Please repeat the lines below exactly. Begin with the line containing "Given: Open the Water_Pillows campaign" and go on through the line containing "You are a computer-use agent. The".
____
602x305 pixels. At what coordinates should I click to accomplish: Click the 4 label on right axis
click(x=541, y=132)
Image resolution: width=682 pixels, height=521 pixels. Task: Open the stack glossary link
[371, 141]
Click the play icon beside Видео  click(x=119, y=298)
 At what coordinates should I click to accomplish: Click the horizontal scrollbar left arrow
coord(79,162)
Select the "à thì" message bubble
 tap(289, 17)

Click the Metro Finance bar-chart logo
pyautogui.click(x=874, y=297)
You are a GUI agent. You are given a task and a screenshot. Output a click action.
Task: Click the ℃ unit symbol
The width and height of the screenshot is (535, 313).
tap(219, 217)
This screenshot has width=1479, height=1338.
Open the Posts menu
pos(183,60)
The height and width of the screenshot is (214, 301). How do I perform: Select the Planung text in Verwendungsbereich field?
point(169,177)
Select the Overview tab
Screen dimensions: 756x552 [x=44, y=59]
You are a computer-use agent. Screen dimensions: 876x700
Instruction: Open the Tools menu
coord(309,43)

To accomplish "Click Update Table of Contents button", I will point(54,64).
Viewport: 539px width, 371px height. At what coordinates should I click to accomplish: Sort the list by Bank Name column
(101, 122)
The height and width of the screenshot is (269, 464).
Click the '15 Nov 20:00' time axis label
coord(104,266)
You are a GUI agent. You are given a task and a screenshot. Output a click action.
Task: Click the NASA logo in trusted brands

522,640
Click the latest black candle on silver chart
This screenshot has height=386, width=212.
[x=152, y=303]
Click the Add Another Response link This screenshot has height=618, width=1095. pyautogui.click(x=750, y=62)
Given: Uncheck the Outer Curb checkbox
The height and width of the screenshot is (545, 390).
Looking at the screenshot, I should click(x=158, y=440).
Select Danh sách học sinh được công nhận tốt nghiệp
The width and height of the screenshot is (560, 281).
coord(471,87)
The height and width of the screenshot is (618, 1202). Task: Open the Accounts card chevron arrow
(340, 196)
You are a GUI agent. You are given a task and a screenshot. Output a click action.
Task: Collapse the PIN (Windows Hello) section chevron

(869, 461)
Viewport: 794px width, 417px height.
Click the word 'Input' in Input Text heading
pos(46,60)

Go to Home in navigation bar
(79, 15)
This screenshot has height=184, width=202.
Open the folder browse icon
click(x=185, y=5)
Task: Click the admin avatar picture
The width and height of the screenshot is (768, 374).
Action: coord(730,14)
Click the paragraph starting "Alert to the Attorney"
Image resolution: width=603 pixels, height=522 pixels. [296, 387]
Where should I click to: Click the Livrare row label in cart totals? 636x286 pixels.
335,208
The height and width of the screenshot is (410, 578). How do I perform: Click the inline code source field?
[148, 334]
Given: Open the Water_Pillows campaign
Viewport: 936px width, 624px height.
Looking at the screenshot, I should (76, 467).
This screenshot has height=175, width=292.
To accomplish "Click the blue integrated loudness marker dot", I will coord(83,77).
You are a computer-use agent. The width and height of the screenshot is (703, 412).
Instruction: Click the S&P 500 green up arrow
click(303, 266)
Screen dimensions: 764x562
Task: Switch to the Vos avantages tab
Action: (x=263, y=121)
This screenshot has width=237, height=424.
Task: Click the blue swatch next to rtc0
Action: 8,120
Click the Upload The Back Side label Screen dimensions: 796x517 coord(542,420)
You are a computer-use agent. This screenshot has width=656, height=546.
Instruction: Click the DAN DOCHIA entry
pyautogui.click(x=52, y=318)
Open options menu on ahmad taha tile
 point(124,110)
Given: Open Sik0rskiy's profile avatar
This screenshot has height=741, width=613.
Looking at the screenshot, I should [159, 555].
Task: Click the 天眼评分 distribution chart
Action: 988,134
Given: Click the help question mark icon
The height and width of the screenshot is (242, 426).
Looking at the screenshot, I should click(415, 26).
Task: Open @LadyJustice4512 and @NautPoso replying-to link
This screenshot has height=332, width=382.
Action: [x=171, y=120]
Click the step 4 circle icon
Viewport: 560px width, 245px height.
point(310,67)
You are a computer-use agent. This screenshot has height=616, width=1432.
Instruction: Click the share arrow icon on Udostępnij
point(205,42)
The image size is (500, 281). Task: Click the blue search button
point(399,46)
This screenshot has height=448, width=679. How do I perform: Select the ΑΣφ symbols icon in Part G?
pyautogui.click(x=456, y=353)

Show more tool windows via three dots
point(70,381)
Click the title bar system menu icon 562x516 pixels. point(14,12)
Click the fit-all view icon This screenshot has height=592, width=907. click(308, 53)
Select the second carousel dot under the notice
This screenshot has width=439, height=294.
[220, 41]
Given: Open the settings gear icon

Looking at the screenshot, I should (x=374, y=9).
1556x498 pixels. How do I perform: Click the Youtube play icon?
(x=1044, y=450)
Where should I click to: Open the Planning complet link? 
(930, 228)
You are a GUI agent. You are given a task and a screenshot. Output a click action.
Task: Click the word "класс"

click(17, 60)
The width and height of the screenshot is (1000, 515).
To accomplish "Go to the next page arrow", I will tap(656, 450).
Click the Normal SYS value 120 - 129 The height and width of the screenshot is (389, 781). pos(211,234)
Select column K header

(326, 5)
____
ANSWER SECTION:
Given: Open the Water_Pillows campaign
Viewport: 936px width, 624px height.
Looking at the screenshot, I should (76, 467).
This screenshot has height=175, width=292.
To accomplish "Click the blue integrated loudness marker dot", I will coord(83,77).
You are a computer-use agent. The width and height of the screenshot is (703, 412).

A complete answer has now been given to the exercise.